Ya’aro Zebua adalah arsitek atau tukang yang memiliki keahlian membangun rumah
adat Nias (omo hada) di Desa Tumori. Dia mendapatkan keahlian itu
secara turun-temurun. “Desa ini sudah berusia lebih 200 tahun,” katanya, “semua
rumah di sini dibangun oleh kakek dan orangtua saya.”
Omo hada asli tidak menggunakan paku, melainkan pena dan pasak kayu,
sebagaimana rumah knock down atau bongkar pasang. Bahan kayu yang
digunakan merupakan pilihan, diperoleh dari hutan-hutan di Nias. “Sekarang
susah mencari kayu-kayu pilihan untuk membangun rumah adat, sudah habis dari
hutan,” ungkap Zebua. Syukurlah, rumbia untuk atap rumah masih dapat dibuat
dari nyiur sehingga bumbungannya tetap tampak unik. Bumbungan kelihatan jadi
semakin unik dengan adanya satu hingga dua tuwu zago, yaitu jendela di
bagian atap sebagai ventilasi dan sumber cahaya bagi rumah. Tuwu zago ini
terdapat di atap bagian depan dan belakang bumbungan.
Tiang Kayu dan Simbol Omo Hada
Setiap omo hada memiliki enam tiang utama yang menyangga
seluruh bangunan. Empat tiang tampak di ruang tengah rumah, sedang dua tiang
lagi tertutup oleh papan dinding kamar utama. Dua tiang di tengah rumah itu
disebut simalambuo berupa kayu bulat yang menjulang dari dasar hingga ke puncak
rumah. Dua tiang lagi adalah manaba berasal dari pohon berkayu keras dipahat
empatsegi, demikian pula dua tiang yang berada di dalam kamar utama. Setiap
tiang mempunyai lebar dan panjang tertentu satu dengan lainnya. “Semakin lebar
jarak antara tiang simalambuo dengan tiang manaba maka semakin berpengaruhlah
si pemilik rumah,” ungkap Ya’aro Zebua lagi.

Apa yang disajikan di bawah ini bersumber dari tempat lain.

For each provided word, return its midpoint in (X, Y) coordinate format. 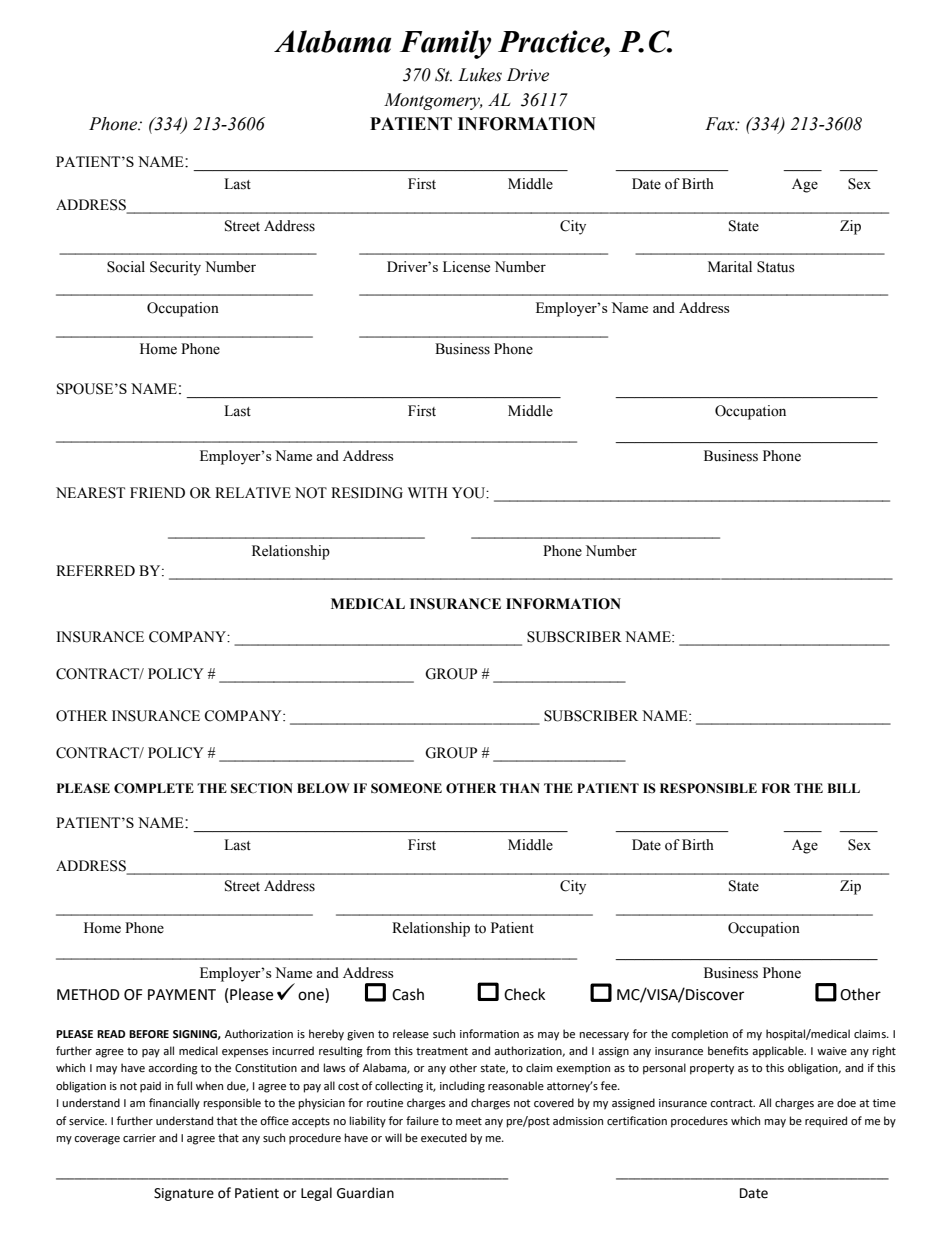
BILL (843, 788)
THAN (520, 788)
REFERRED (95, 570)
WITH (427, 492)
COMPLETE (154, 788)
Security (175, 268)
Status (776, 267)
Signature (184, 1194)
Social (126, 267)
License (466, 267)
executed (444, 1138)
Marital (730, 266)
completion (699, 1035)
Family (446, 44)
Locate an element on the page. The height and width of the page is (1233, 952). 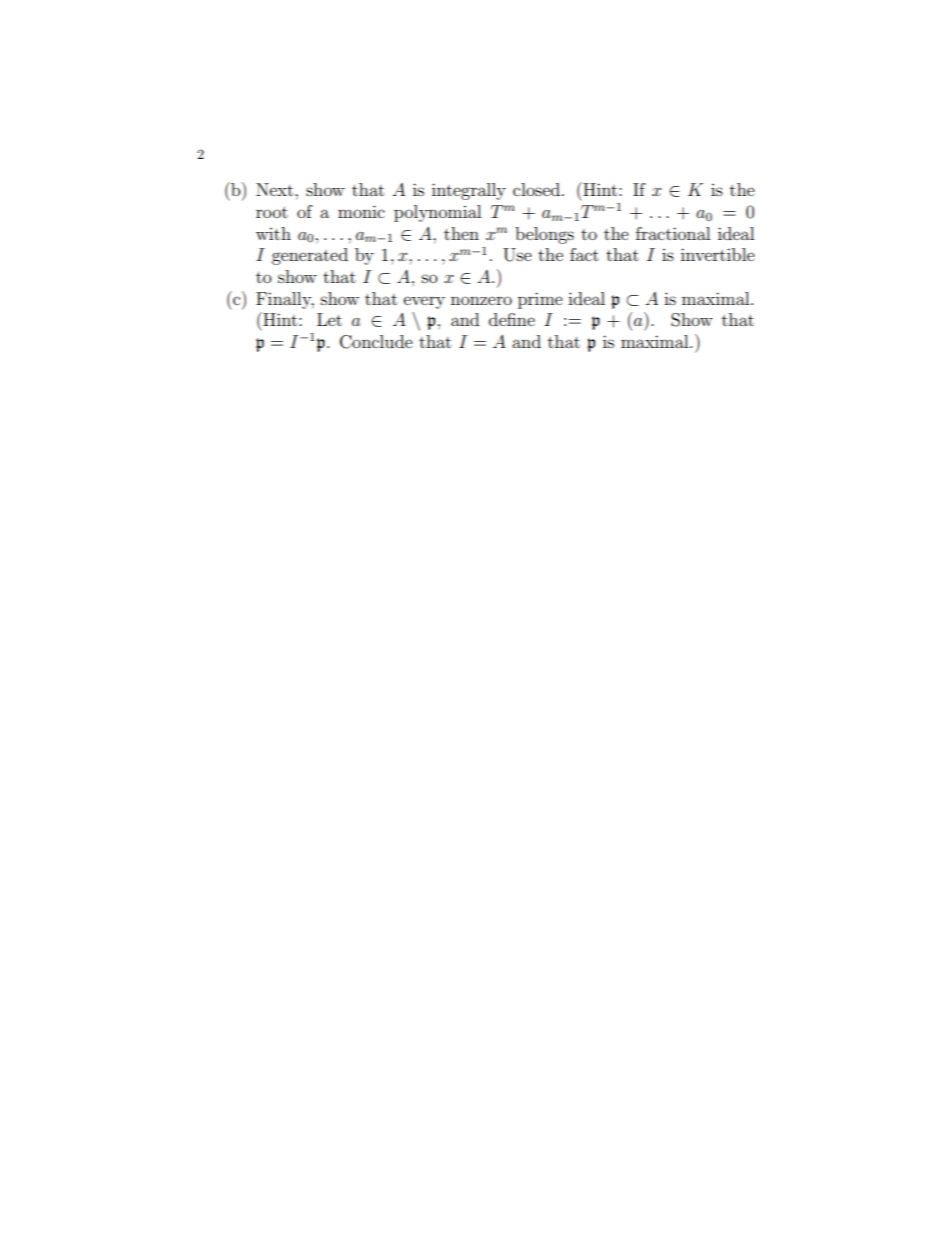
invertible is located at coordinates (718, 254).
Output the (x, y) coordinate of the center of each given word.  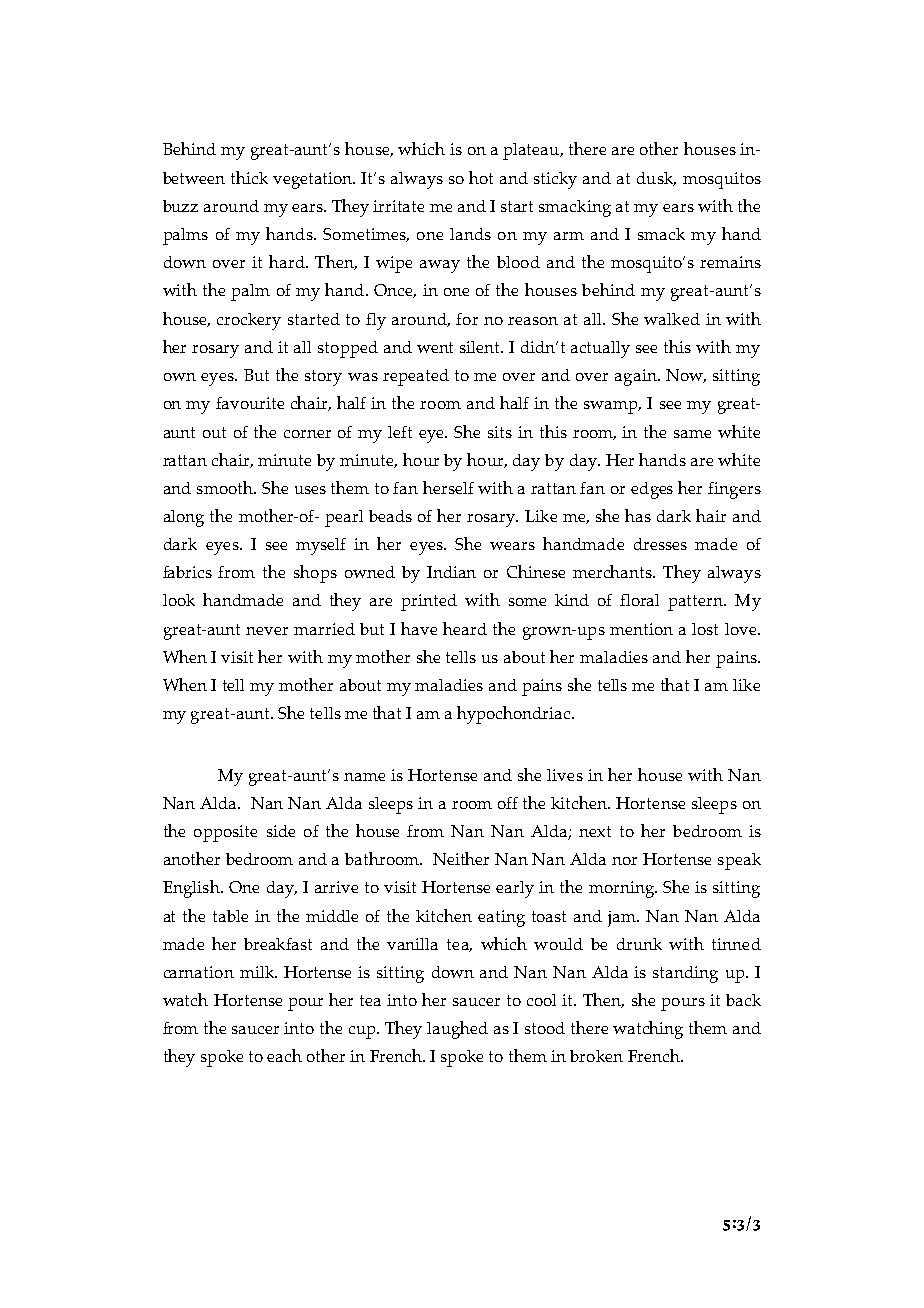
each (284, 1055)
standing (685, 974)
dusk (656, 179)
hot (481, 177)
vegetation (314, 180)
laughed (457, 1030)
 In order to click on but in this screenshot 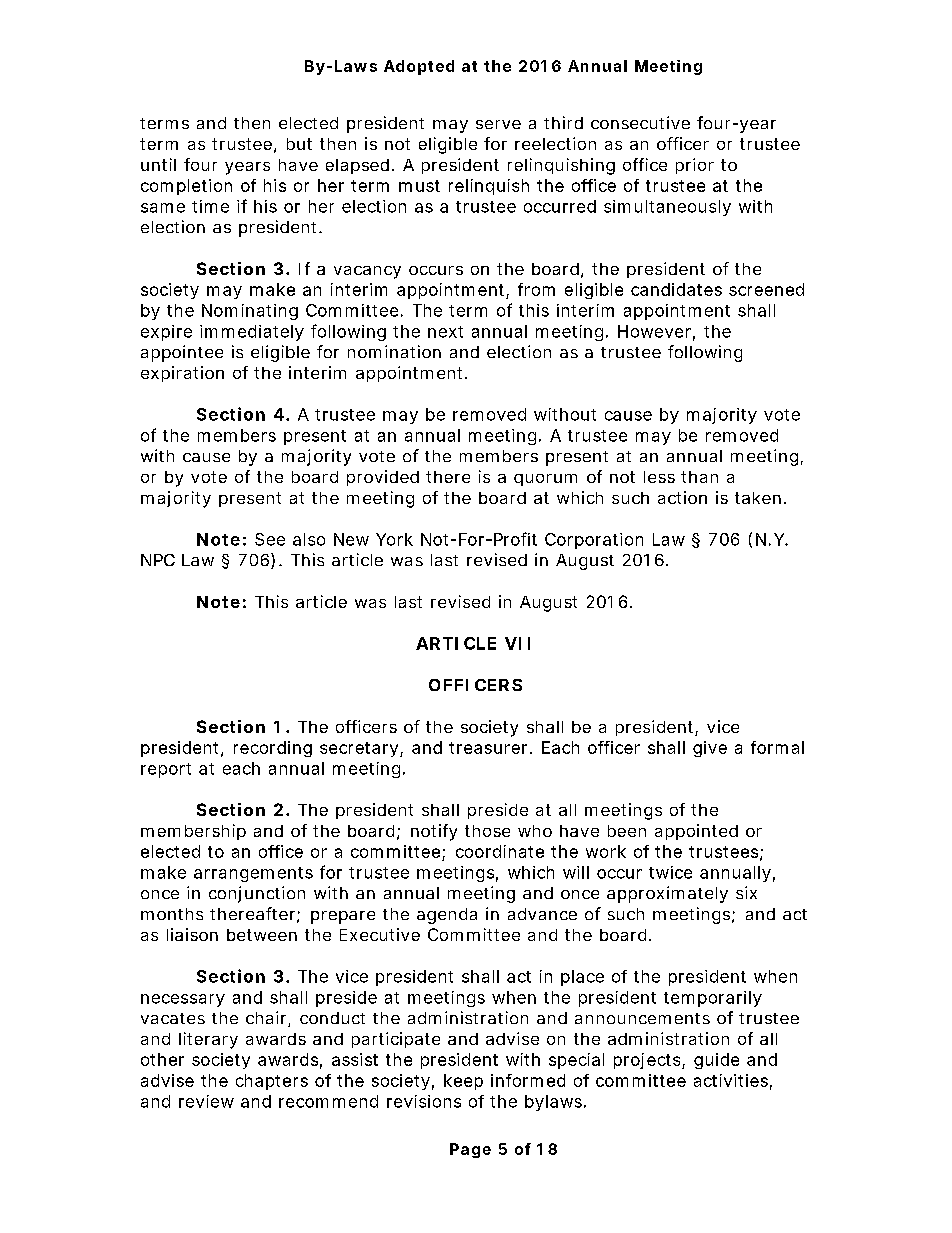, I will do `click(299, 144)`.
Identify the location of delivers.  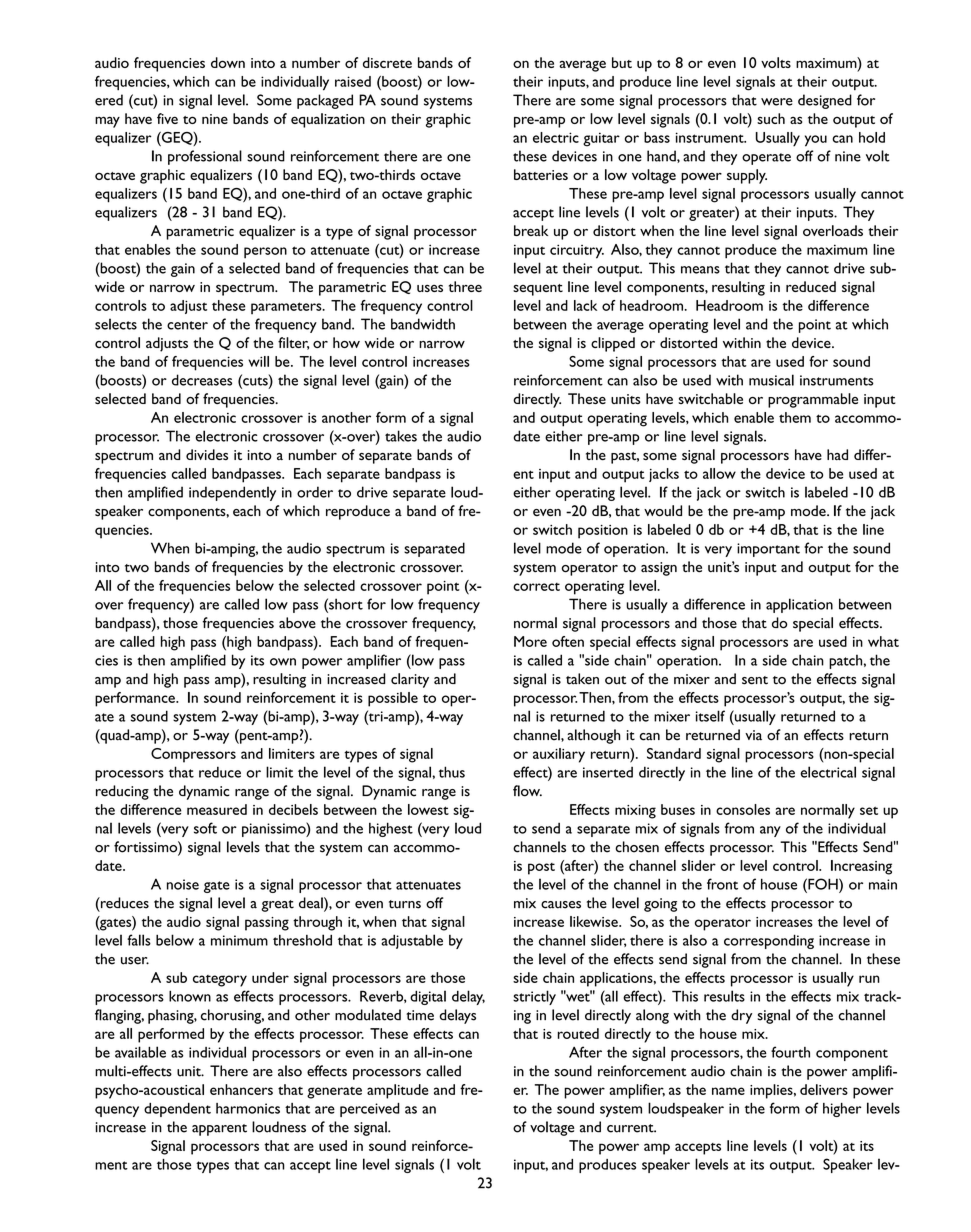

Rumah-rumah adat di Nias juga tidak memiliki jendela. Sekelilingnya hanya
diberi teralis kayu tanpa dinding sehingga setiap orang di luar rumah dapat
mengetahui siapa yang berada di dalamnya. Menurut Zebua, desain ini menandakan
orang Nias bersikap terbuka, jadi siapapun di desa dapat mengetahui acara-acara
di dalam rumah, terutama yang berkaitan dengan adat dan masalah masyarakat
setempat. Biasanya pemilik rumah bersama ketua adat duduk di bangku memanjang
di atas lantai yang lebih tinggi—disebut sanuhe—sambil bersandar ke
kayu-kayu teralis, sedangkan yang lainnya duduk di lantai lebih rendah atau
disebut sanari. Setiap acara adat akan berlangsung di dalam rumah, terlebih
dulu seisi kampung diundang dengan membunyikan faritia (gong) yang
tergantung di tengah rumah. Faritia di rumah adat Nias Selatan dilengkapi oleh fondrahi,
yaitu tambur besar sebagaimana terlihat di omo sebua—rumah besar untuk
raja dan bangsawan—di Desa Bawomatoluo, Teluk Dalam.
Segi artistik juga menjadi perhatian dalam pembangunan omo hada.
Banyak kayu-kayu berukir menghias interior dan eksterior rumah. Ini menandakan
orang Nias mempunyai rasa seni tinggi.
Kayu Elastis Menahan Gempa
Mengapa omo hada tak rubuh saat gempa? Ya’aro Zebua mengatakan
kayu-kayu yang digunakan untuk rumah mereka bersifat elastis. " Jadi saat
gempa rumah pun 'main' [ikut bergerak] sesuai guncangan bumi.” Tetapi,
diakuinya, gerakan-gerakan itu telah membuat posisi tiang-tiang rumah bergeser
sehingga tampak miring. Selain itu, dia mengungkapkan, umumnya atap di puncak
bumbungan mengalami kerusakan walaupun tak begitu berarti.
Rumah-rumah di Nias bagian utara, seperti Desa Tumori, umumnya disangga oleh
balok-balok kayu berbentuk letter X yang disebut diwa. Diwa menahan
lantai rumah di bagian kolong, selain ada pula siloto yang berupa kayu
panjang yang menempel di bagian bawah papan lantai rumah tersebut. Siloto
langsung menahan lantai rumah, dan merupakan bagian kayu yang paling elastis. Ada juga gohomo,
yaitu kayu-kayu yang tegak lurus menopang dan memagari seluruh kolong rumah
sehingga omo hada semakin kokoh sekaligus elastis. Gohomo berada
di bagian terluar pada kolong rumah, sedangkan siloto dan diwa berada
di bagian dalamnya.
Rumah Empatsegi dan Lettter V di Bawomatoluo
Kalau balok penyangga omo hada di kawasan Nias utara berbentuk letter X,
maka di Nias Selatan berbentuk letter V. Bentuk itu tampak di rumah-rumah desa
tradisional, seperti Bawomatoluo, Hilinawalu Mazingo, Hilinawalu Fao dan
sebagainya. Rumah adat di sini pun tidak oval, melainkan berbentuk empatsegi
mulai dari atap hingga keseluruhan bagian bangunan.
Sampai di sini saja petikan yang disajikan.